Setelah Darurat Militer, Korea Selatan Gelar Pemilihan Presiden Baru Hari Ini
Jakarta, PANGKEP NEWS – Pada hari ini, Selasa (3/6/2025), rakyat Korea Selatan akan berpartisipasi dalam pemilihan presiden yang baru. Pemilu ini diadakan tepat enam bulan setelah mantan Presiden Yoon Suk Yeol mengumumkan keadaan darurat militer.
Menurut data dari Komisi Pemilihan Umum Korea Selatan yang dilaporkan oleh Yonhap, pemungutan suara dimulai pukul 6 pagi dan akan berlangsung hingga pukul 8 malam di 14.295 tempat pemungutan suara di seluruh negeri.
Total 44.391.871 orang telah terdaftar sebagai pemilih, termasuk lebih dari 15,4 juta orang yang sudah memberikan suara sebelumnya dalam pemungutan suara awal selama dua hari pekan lalu.
Di daerah Munrae-dong, Seoul, terlihat sejumlah pemilih lanjut usia yang sudah mengantre sejak pukul 06.00 pagi untuk memberikan suara mereka.
“Kami datang pertama dengan harapan agar kandidat kami terpilih, karena pemilihan presiden adalah hal yang sangat penting,” ungkap Yu Bun-dol (80 tahun) kepada AFP. Dia juga menyatakan bahwa dia memberikan suaranya kepada kandidat dari Partai Kekuatan Rakyat (PPP) yang konservatif.
Pemilu awal kali ini mencatat partisipasi 34,74%, yang merupakan tingkat tertinggi kedua sejak sistem ini diperkenalkan pada 2014.
Penghitungan suara akan dimulai segera setelah pemungutan suara ditutup. Pemenang diharapkan muncul sekitar tengah malam, meskipun hasil akhir penghitungan diproyeksi selesai pada Rabu (4/6/2025) sekitar pukul 6 pagi, menurut KPU.
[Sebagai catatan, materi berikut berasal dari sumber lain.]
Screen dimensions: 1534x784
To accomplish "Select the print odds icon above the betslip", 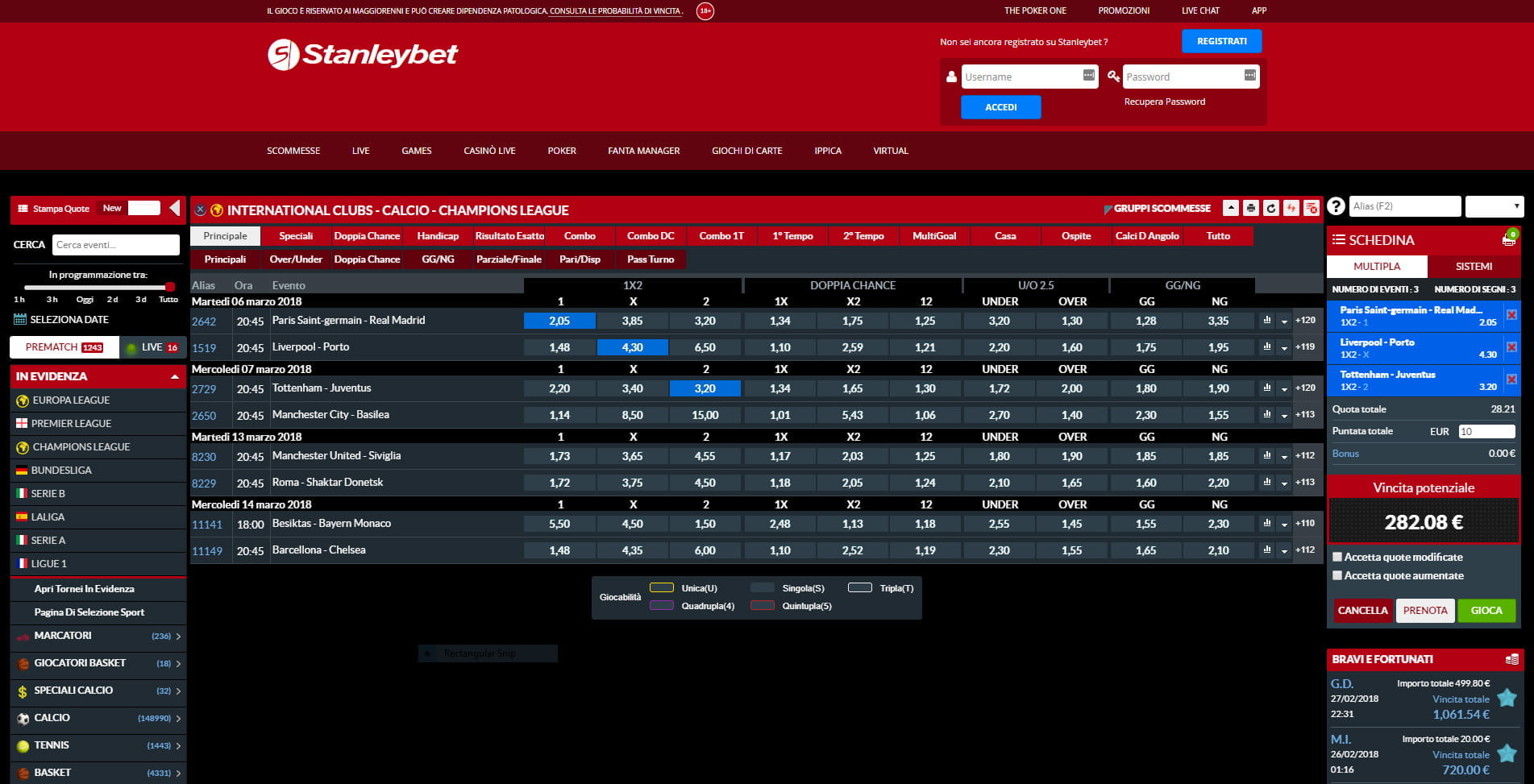I will (1251, 206).
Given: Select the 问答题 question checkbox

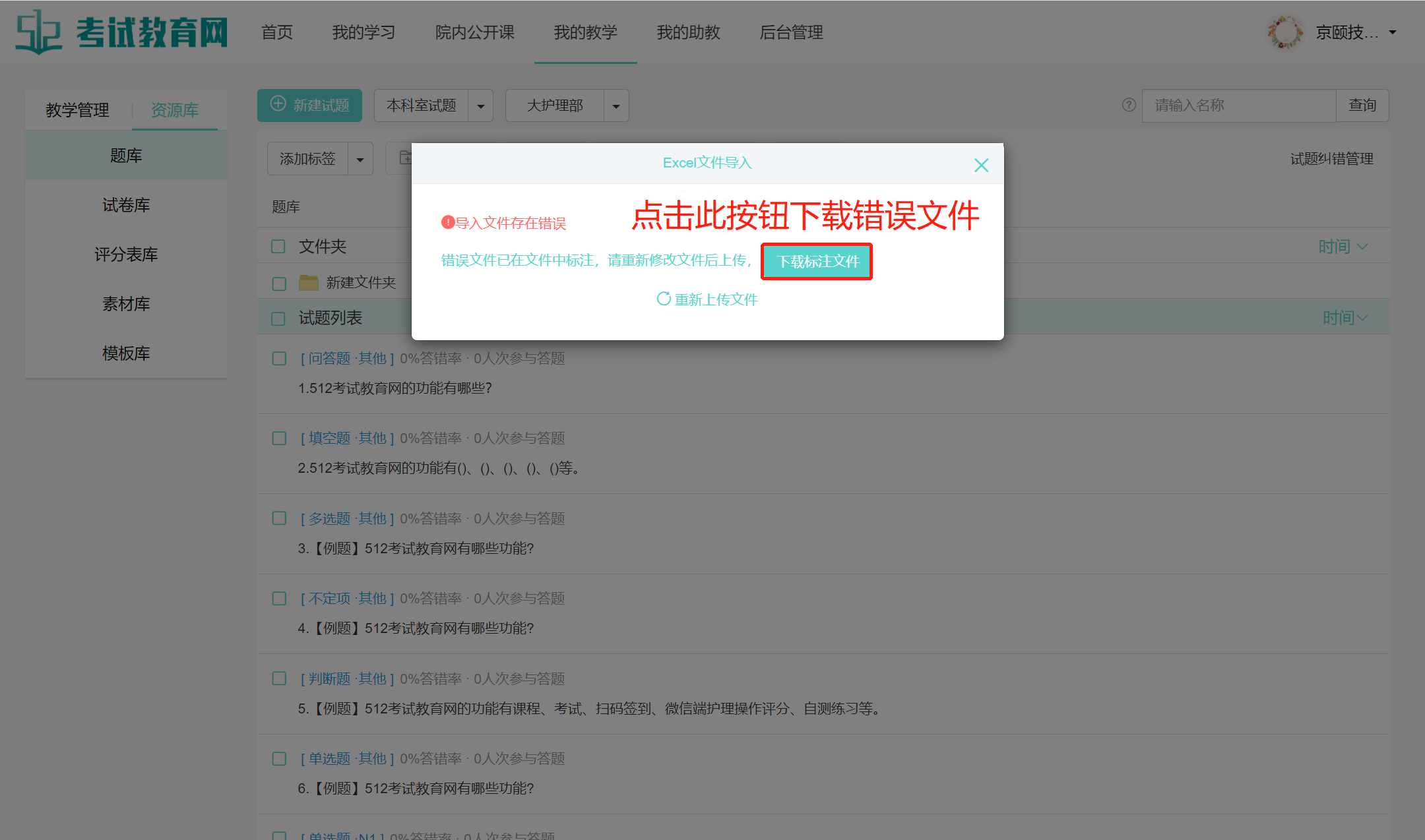Looking at the screenshot, I should (x=278, y=359).
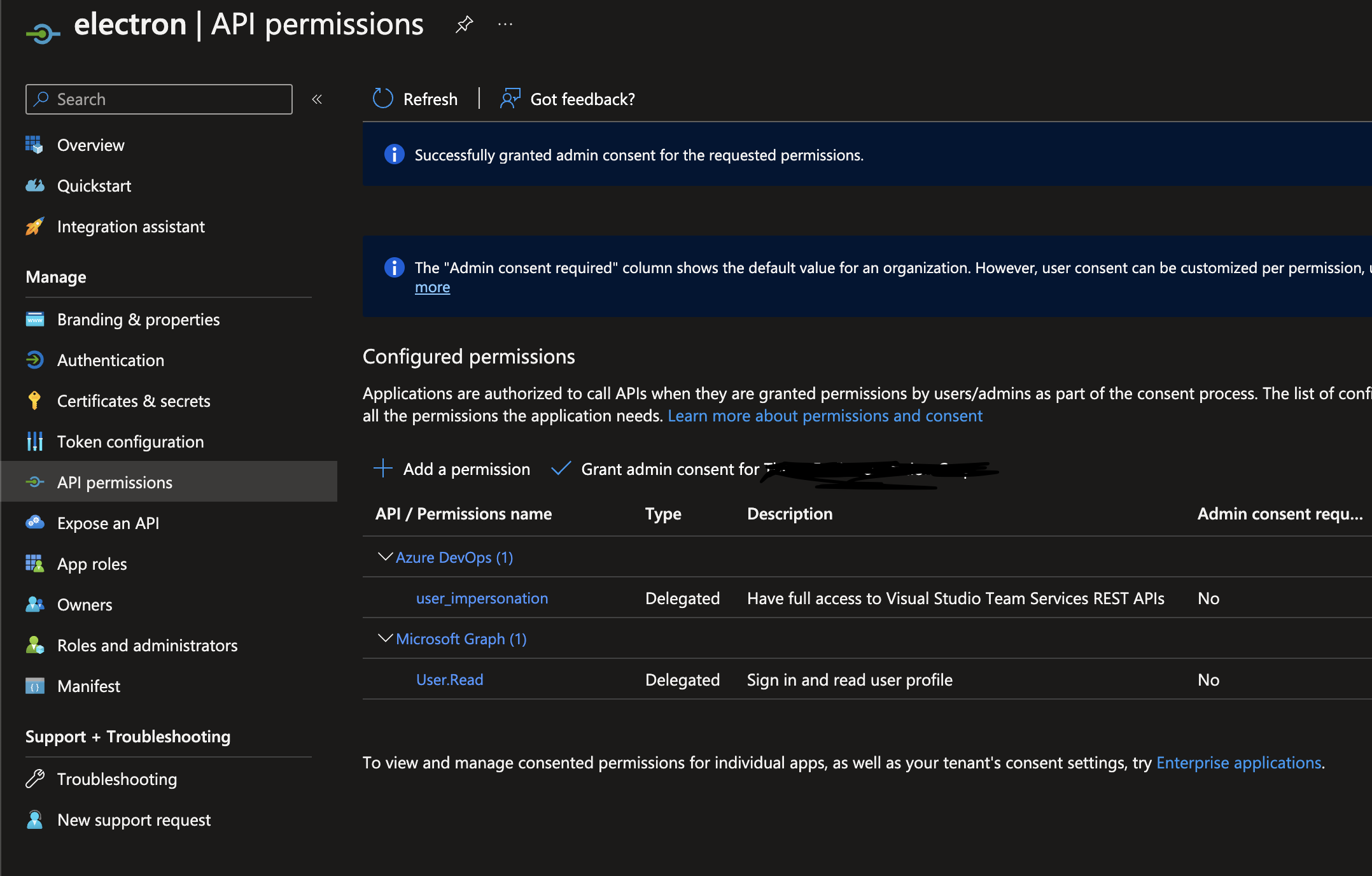The width and height of the screenshot is (1372, 876).
Task: Click the pin icon beside page title
Action: tap(465, 25)
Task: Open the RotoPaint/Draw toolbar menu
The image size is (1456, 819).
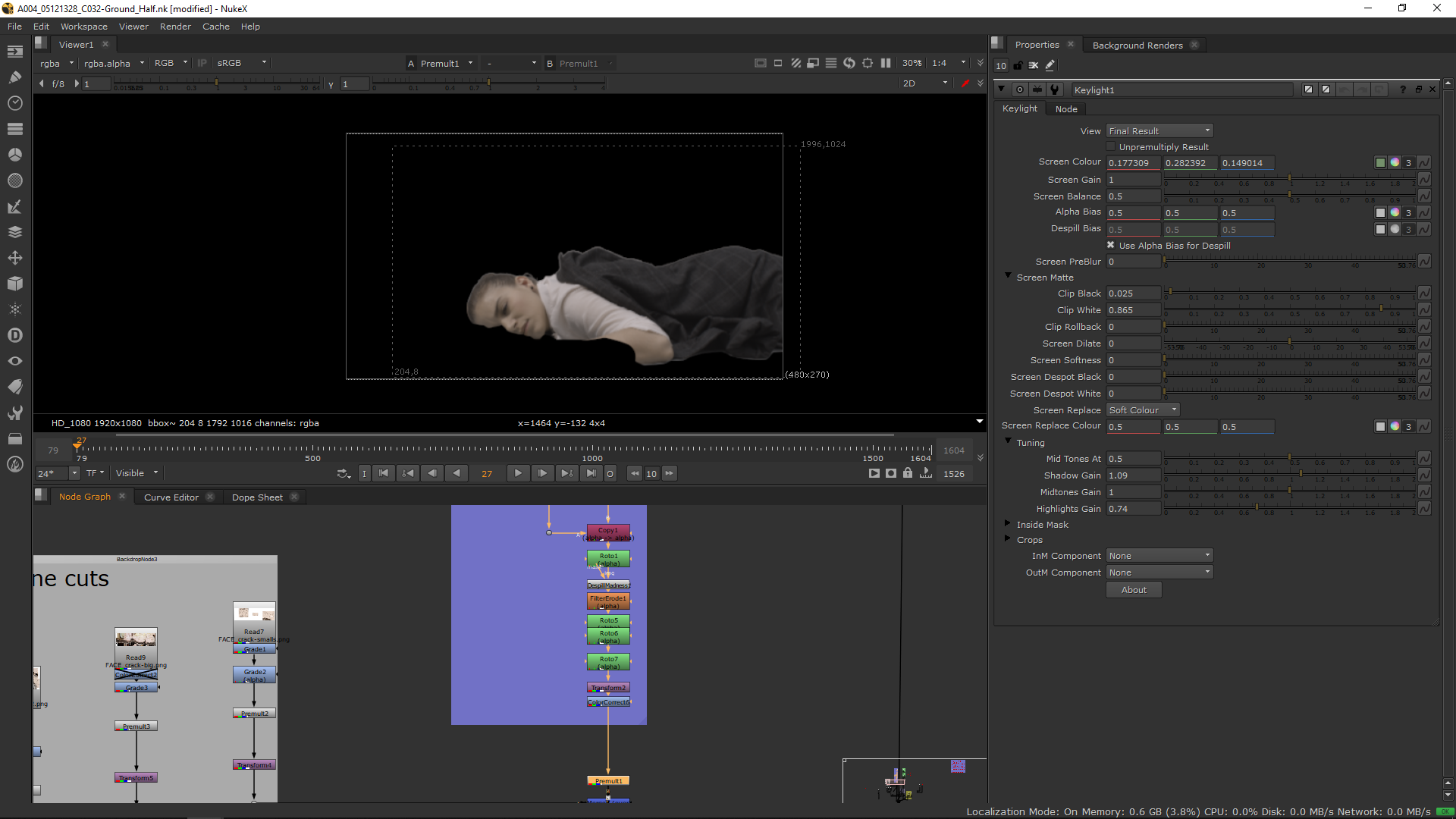Action: tap(14, 77)
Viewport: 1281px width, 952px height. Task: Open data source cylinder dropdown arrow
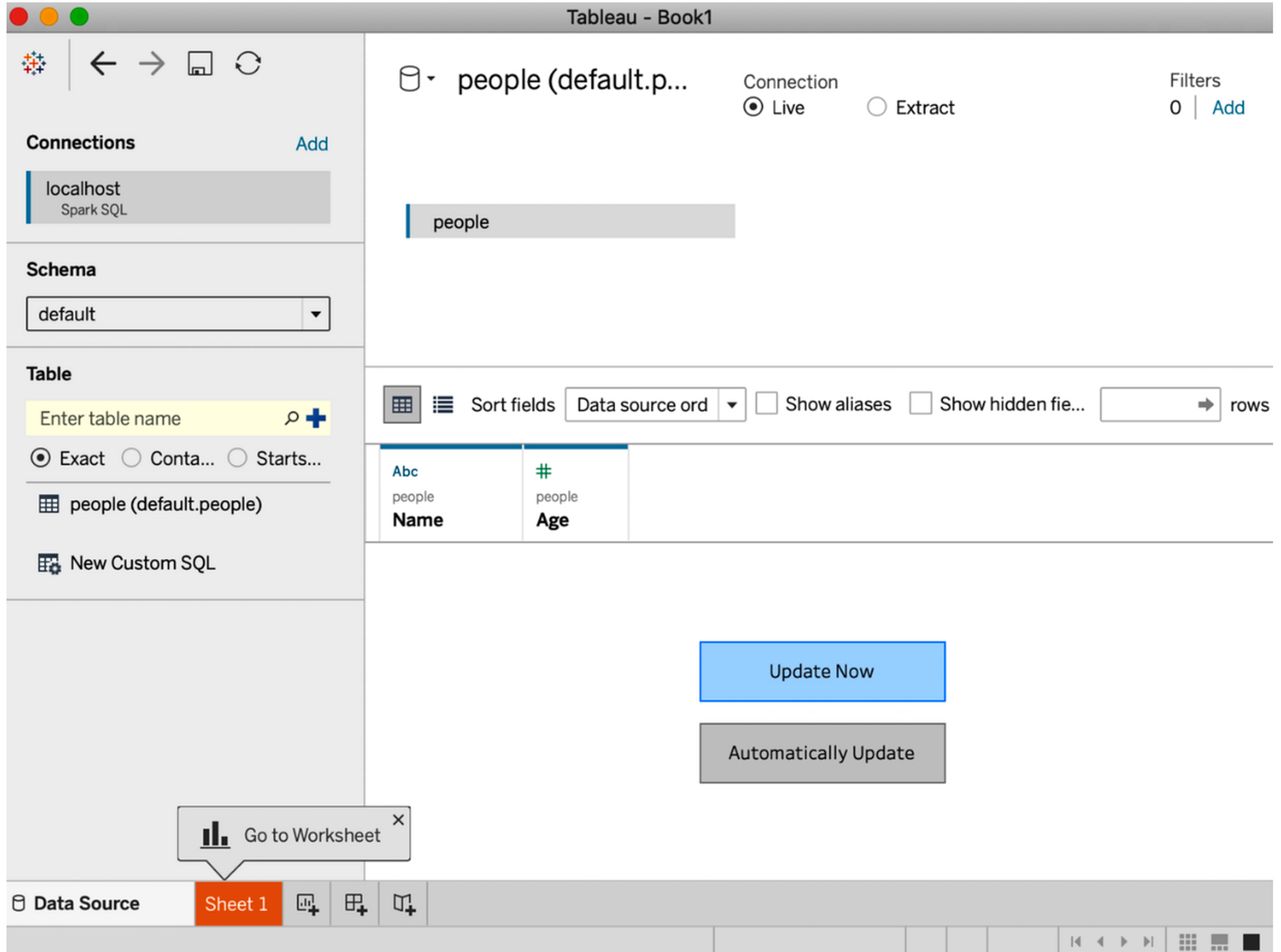click(x=430, y=79)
Setelah penghitungan selesai, KPU akan mengadakan rapat pleno antara pukul 7 pagi hingga 9 pagi untuk secara resmi menyetujui hasil pemilu.
Karena pemilu diadakan lebih awal untuk menggantikan Yoon, presiden baru akan langsung menjabat tanpa periode transisi.
Upacara pelantikan kemungkinan besar akan dilakukan beberapa jam kemudian di Majelis Nasional, meskipun detailnya akan dikonfirmasi setelah presiden yang baru terpilih ditentukan.
Persaingan Lima Kandidat
Lima kandidat bersaing untuk jabatan tertinggi di negara ini setelah dua kandidat lainnya mundur selama kampanye.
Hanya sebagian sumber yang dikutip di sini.